A man-in-the-browser attack is like having a hidden enemy inside your Web browser. This "middleman" malware injects itself into the browser process, intercepting and handling all the back and forth communication between you and the website(s) you try to visit.
A man-in-the-browser attack is very much like a virtual game of keep-away (also known as piggy in the middle in some countries). For example, you type in a Web address such as www.about.com. But instead of going directly out to the Web to fetch the address, the request instead gets handled by this process hijacker before it even leaves your computer.
This enables the malware to do things like sniff out usernames and passwords for sensitive sites. It can also enable the malware to forcibly redirect you to a completely different page. More insidiously, it can return what appears to be a valid page from the website you're trying to visit.
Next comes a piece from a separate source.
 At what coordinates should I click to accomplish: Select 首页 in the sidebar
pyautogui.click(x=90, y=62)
But unbeknown to you, the malware has 'doctored' the page, inserting other information that can cause harm.
In mid-May 2011, the SpyEye trojan targeted Verizon customers that use online bill pay. When a user with a SpyEye infected computer logged into their Verizon account, the man-in-the-browser delivered a doctored page that requested they confirm their financial detals - such as social security number, mother's maiden name, credit card numbers, and other sensitive details.
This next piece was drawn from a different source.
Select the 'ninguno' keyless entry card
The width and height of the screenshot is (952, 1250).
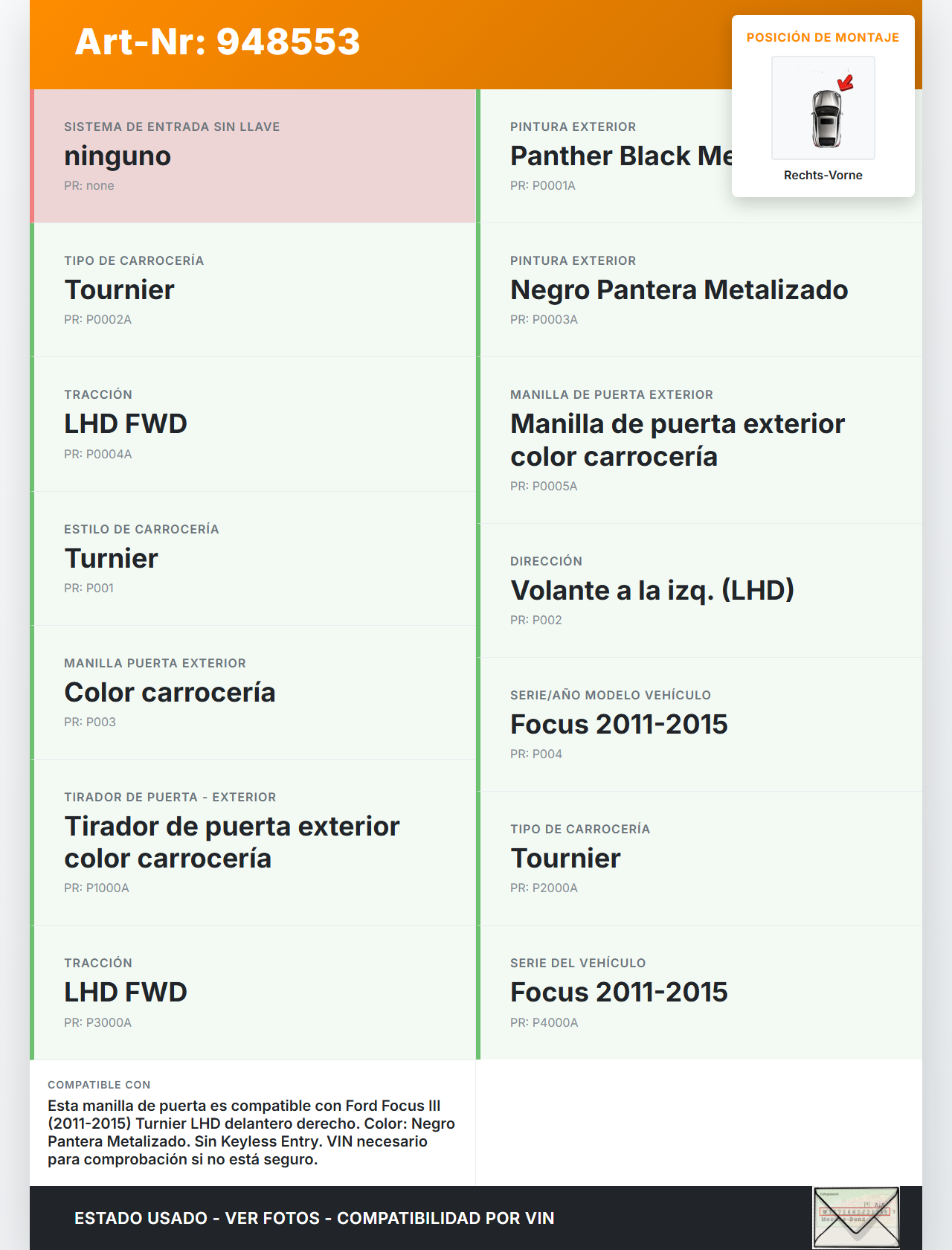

Since the users were logged into the legitimate Verizon website, chances are many responded to this request for information. Those that did would have found themselves victims of credit card theft and other potential forms of finance fraud.
The Gumblar family of trojans are another example of malware that employs a man-in-the-browser attack. Gumblar intercepted Google search requests and modified the search results pages in the user's browser so the top returned links all pointed to malicious websites.
Man-in-the-browser attacks can also be used to deliver pop-up advertising or to inject iframes to deliver malware and exploits via drive-by download. The advantage for the attackers is that you believe the malware, pop-ups, or malicious search results are coming from legitimate websites, when it's all actually coming directly from within your browser.